Un'altra occasione perduta
19 ottobre 2001

Chi conosce questo sito sa che Cuntrastamu é nato per favorire la convivenza pacifica tra persone.
Un progetto difficile, forse impossibile. Per noi, che oltre a credere nel progetto vogliamo proporre realtà più che utopia, la ricerca delle forme pratiche per vivere la "pace" é senz'altro il punto più difficile.

Riteniamo impossibile, in questo senso, chiedere la fine dei bombardamenti in Afghanistan: siamo troppo piccoli per incidere su una decisione di questo genere, senza contare che la maggioranza delle persone é a favore di questa azione militare. Una richiesta di questo genere rasenta l'utopia.

Allora la proposta che noi lanciamo da queste pagine é questa: che gli aerei americani ed alleati sgancino bombe sulle piantagioni di oppio afghane, che sembrano essere riconosciute da tutti come la fonte principale di entrate economiche per il gruppo terroristico Al Qaeda e per il governo Talebano di Kabul.

Queste sono le uniche bombe intelligenti che possiamo immaginare, non quelle che colpiscono un magazzino di viveri della Croce Rossa. Il grano sfama le persone, l'oppio sostiene i trafficanti di droga e i terroristi.

Ci meravigliamo che nessuno, ci sembra, a livello politico abbia fatto pressioni in questo senso; perché qui non si tratta di cancellare dalla storia un popolo o far cadere un regime per imporne un altro, ci pare di aver capito che questa é una guerra contro il terrorismo.

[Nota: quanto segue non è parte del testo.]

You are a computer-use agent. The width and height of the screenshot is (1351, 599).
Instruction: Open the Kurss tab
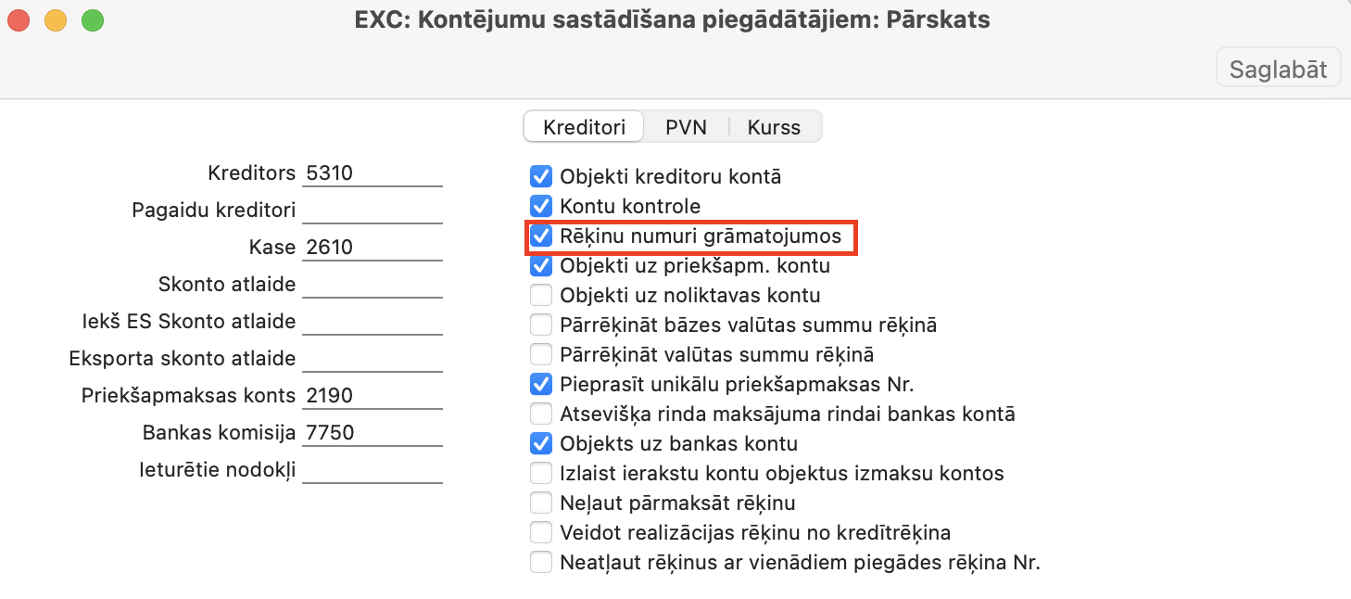774,127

E allora, noi che pure le bombe non le vorremmo vedere mai - come tutti, probabilmente - lo chiediamo con fermezza e determinazione: usatele queste bombe, ma per distruggere i campi d'oppio, per colpire così il commercio illegale, per dare un segnale davvero chiaro al mondo che questa guerra é contro i mercanti di morte di tutto il mondo, contro la criminalità organizzata in tutto il mondo.

Perché se quando questa guerra finirà qualcuno al posto di Bin Laden potrà usufruire dei proventi del commercio di oppio, pensiamo che questa guerra non sarà servita proprio a nulla, se non per accrescere l'odio tra parti del mondo.
Se siete d'accordo con quest'appello, vi chiediamo di visitare la pagina del'appello, che inoltreremo nei prossimi giorni alle associazioni di sinistra, di destra, alle ONG, alle associazioni apartitiche, per porre la vostra adesione.

Una volta raccolte le adesioni, inoltreremo la richiesta al nostro Governo, al Presidente della Repubblica, all'ONU, alla Nato, ai Governi degli Stati Uniti e della Gran Bretagna.
Se saremo tanti, forse qualcuno ci ascolterà. Vi preghiamo di risponderci al più presto: gli scenari di guerra possono cambiare al più presto, e tra un mese questo appello potrebbe essere superato dagli eventi.